The rapid proliferation of data has expedited the development of cutting-edge machine learning (ML) methods, including deep neural networks, to find underlying insights from data. However, the large amount of data movement has driven up energy requirements, posing a new threat of surpassing global energy production. In this dissertation, we explore a novel computing paradigm, hyperdimensional computing (HDC), which mimics attributes of the human brain's neuronal circuits with lightweight arithmetic on low-precision high-dimensional vectors and significantly enhances speed and energy efficiency. We present OpenHD, a GPU-based software infrastructure for HDC, which automatically generates optimized GPU code of HDC applications with the Just-in-Time compilation to ease the development and optimization efforts for the deployment. The proposed framework achieves 4.5x and 146x speedup on average for GPU-based HDC classification and clustering, respectively.
Using OpenHD, we first expand the variety of data structures that can be supported in HDC applications. We design an HDC-based ML solution that supports graph data, and implement it on GPU. Our solution, RelHD, enables graph-based ML by aggregating the relationship between data and features of data into a single high-dimensional vector. We further accelerate RelHD using processing in-memory (PIM) based on FeFET. The PIM accelerator offers 10x speedup and 986x energy efficiency improvement over the state-of-the-art crossbar memory-based graph neural network accelerator.

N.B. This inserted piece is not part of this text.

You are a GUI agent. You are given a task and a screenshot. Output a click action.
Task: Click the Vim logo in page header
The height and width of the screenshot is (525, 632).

While most existing HDC-based applications have used small-scale datasets, we show that HDC can scale to tackle the large-scale problem. We present an HDC-based approach called HyperOMS for large-scale open modification spectral library searching (OMS) in mass spectrometry-based proteomics analysis. We develop a novel HDC-based OMS algorithm and accelerate it on GPU using the OpenHD framework. To run HyperOMS efficiently, we devise a DRAM-based PIM accelerator with optimization strategies to maximize parallelism. Evaluation results show that the accelerator yields up to 100x speedup and has 1,337x higher energy efficiency over the state-of-the-art OMS tool running on GPU while offering comparable search quality to competing solutions.